WHAT TO DO.
Substitute "layer group" for "property set" in the lines running from the one containing "You are a GUI" through the end of the records, and reproduce those lines otherwise unchanged. Leave the pictures out of your output.
○ ○ ○ ○ ○ ○ ○
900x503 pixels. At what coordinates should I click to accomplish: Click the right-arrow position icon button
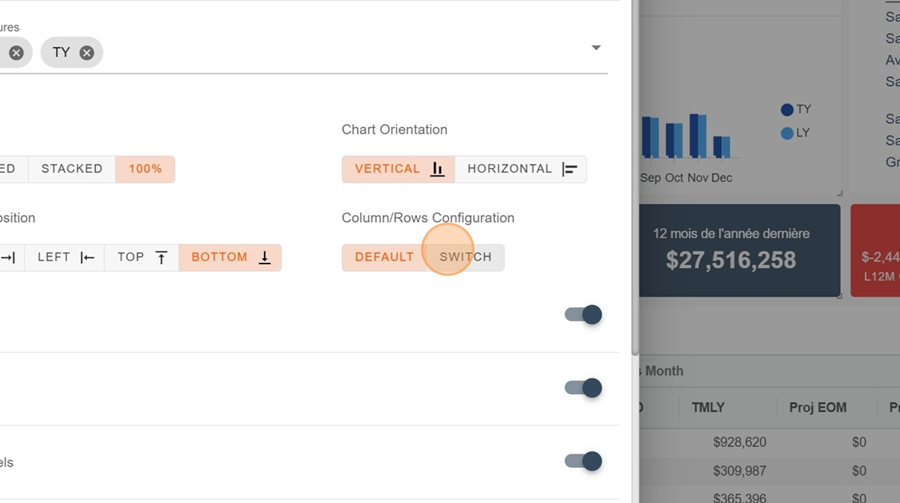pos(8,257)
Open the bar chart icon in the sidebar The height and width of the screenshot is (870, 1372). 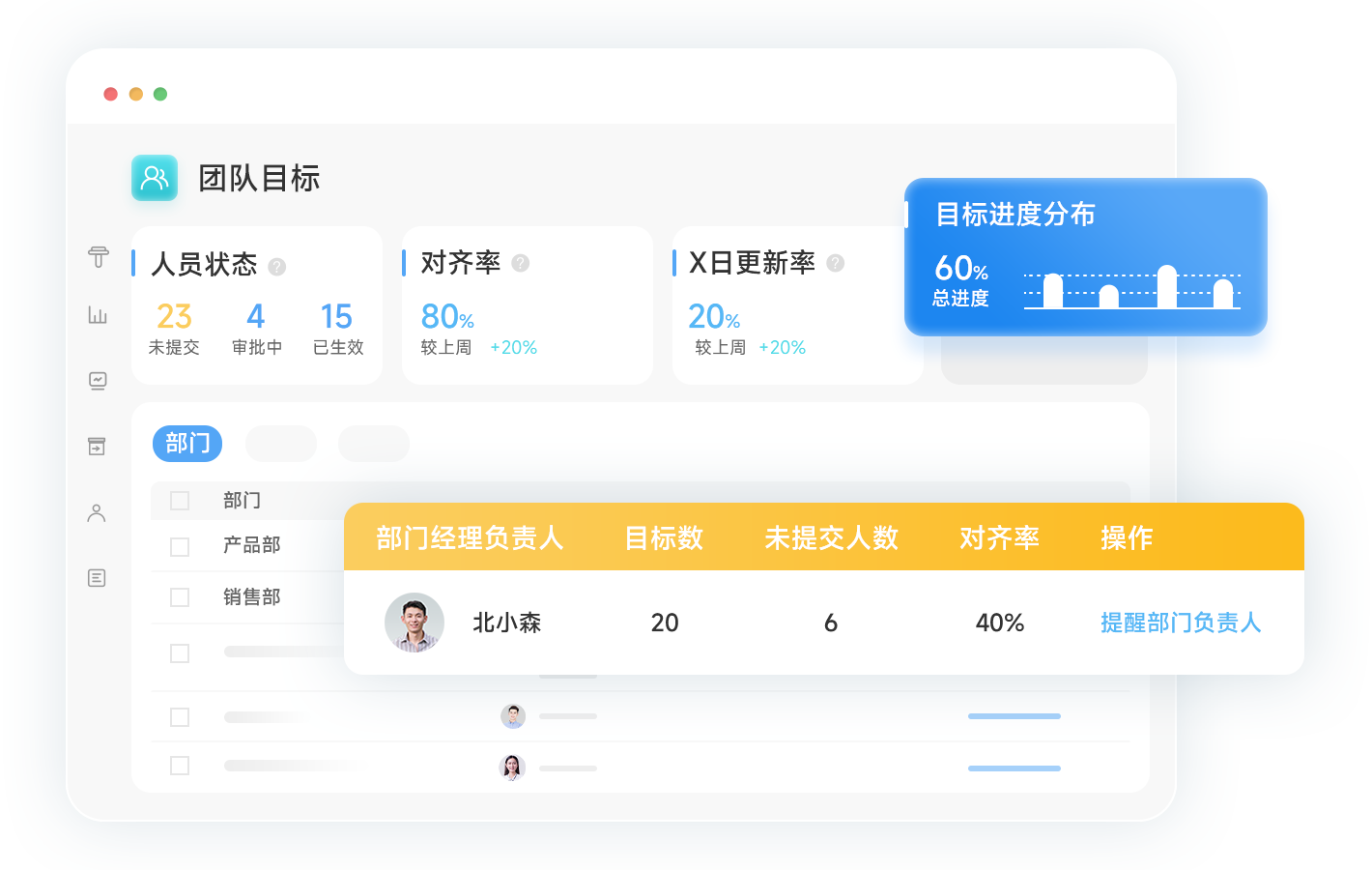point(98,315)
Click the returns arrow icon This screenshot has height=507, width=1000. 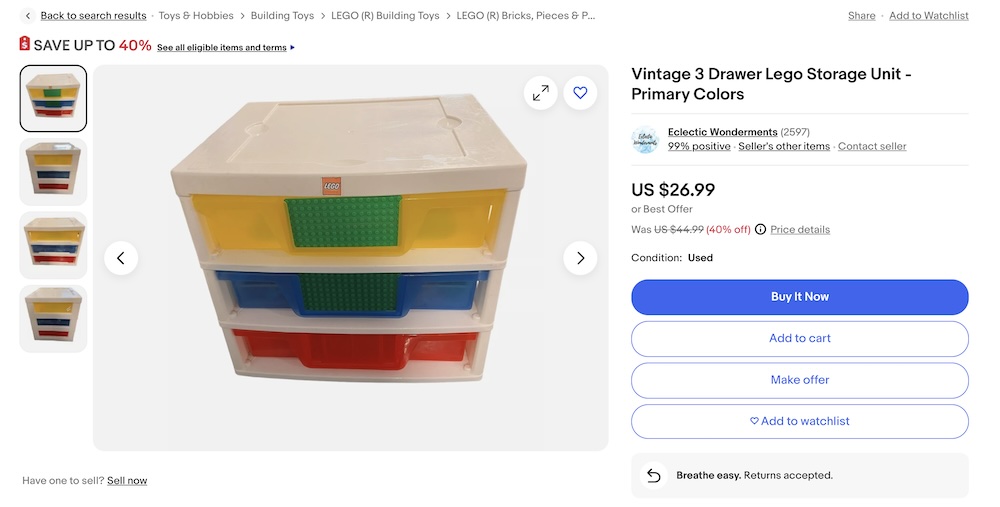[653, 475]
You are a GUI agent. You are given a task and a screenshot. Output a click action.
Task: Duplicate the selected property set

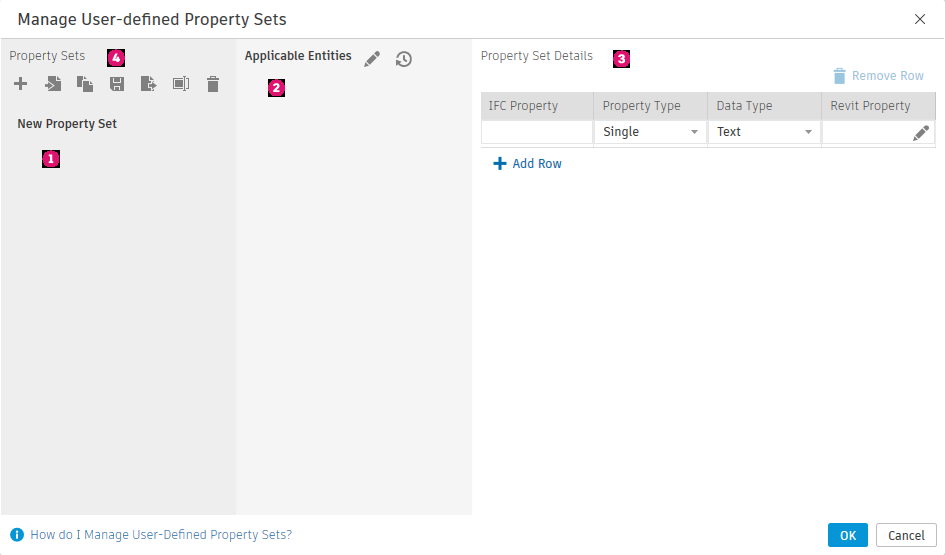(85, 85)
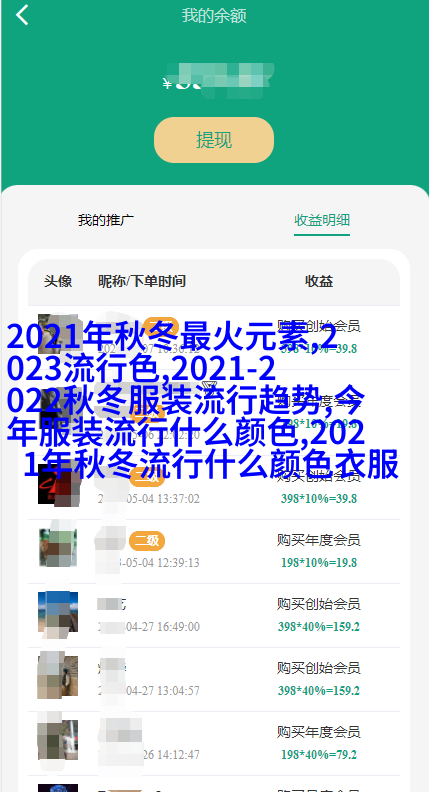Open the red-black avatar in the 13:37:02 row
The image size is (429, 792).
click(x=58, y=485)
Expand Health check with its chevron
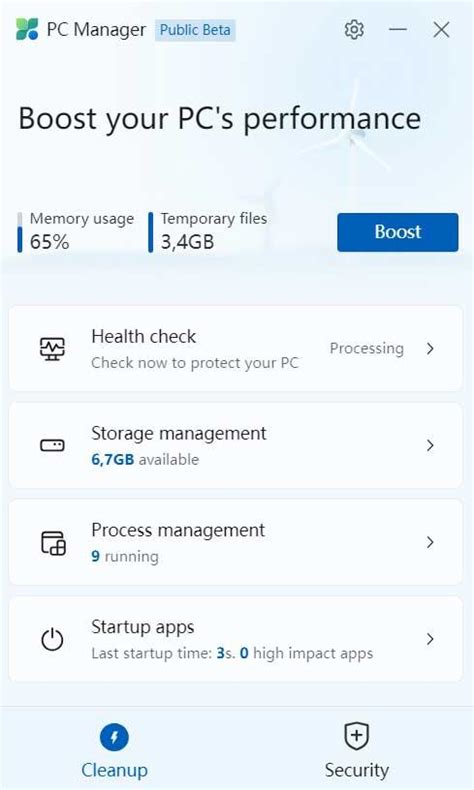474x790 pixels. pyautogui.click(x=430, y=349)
○ ○ ○ ○ ○ ○ ○
ANSWER TO THE TASK.
You are a GUI agent. You are given a task and a screenshot. Output a click action.
Task: Duplicate the selected layer group

(85, 85)
Open the red-black avatar in the 13:37:02 row
The image size is (429, 792).
click(x=58, y=485)
Expand Health check with its chevron
474x790 pixels. pyautogui.click(x=430, y=349)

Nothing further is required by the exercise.